4 第2項各号に掲げる書面は、申請の日前6月以内に作成されたものでなければならない。
5 法第10条第1項に規定する書類のうち、同項第1号、第2号イ、第5号、第10号及び第11号 に掲げるものには、それぞれ副本を添えなければならない。
  (縦覧の公告)
第17条 法第10条第2項(法第25条第5項及び法第34条第5項において準用する場合を含む。以下同じ。)の規定による公告は、兵庫県公報に登載して行うものとする。
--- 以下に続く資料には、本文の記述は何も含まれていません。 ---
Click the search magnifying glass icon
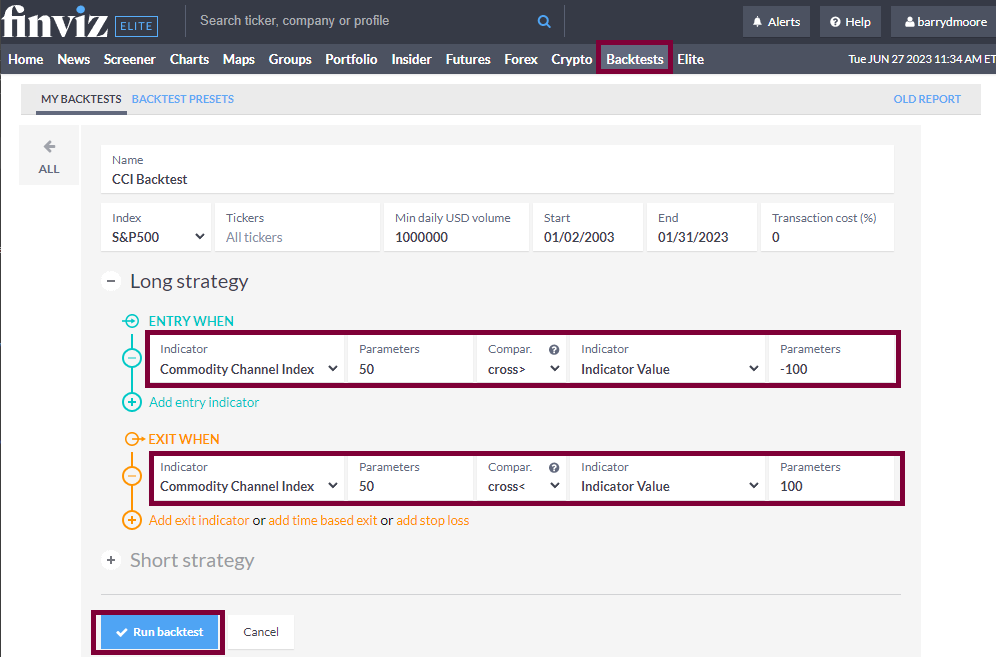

2 前項の公告は、法第10条第2項各号に掲げる事項のほか、次に掲げる事項について行うものと する。
 (1) 縦覧期間
 (2) 縦覧場所
  (設立登記の届出)
第18条 法第13条第2項の届出書の様式は、規則で定める。
  (役員の変更等の届出)
第19条 法第23条第1項の規定により役員の変更等の届出をしようとする者は、次に掲げる事項を記載した届出書を知事に提出しなければならない。
 (1) 特定非営利活動法人の名称及び代表者の氏名
 (2) 変更年月日
 (3) 変更の内容
  (定款の変更の認証の申請)
第20条 法第25条第4項の申請書の様式は、規則で定める。
2 前項の申請書に添付する書類のうち、法第25条第4項の規定により添付する変更後の定款及び法第26条第2項の規定により添付する法第10条第1項第2号イに掲げる書類には、それぞれ副本を添えなければならない。
  (軽微な事項に係る定款の変更の届出)
第21条 法第25条第6項の規定により軽微な事項に係る定款の変更の届出をしようとする者は、次に掲げる事項を記載した届出書を知事に提出しなければならない。
 (1) 特定非営利活動法人の名称及び代表者の氏名
 (2) 変更の内容
 (3) 変更の理由
  (事業報告書等の提出)
第22条 法第29条第1項の規定による書類の提出は、毎年(事業年度を設けている場合は、毎事業年度)初めの3月以内に行わなければならない。
2 法第29条第1項の規定により提出する書類には、それぞれ副本を添えなければならない。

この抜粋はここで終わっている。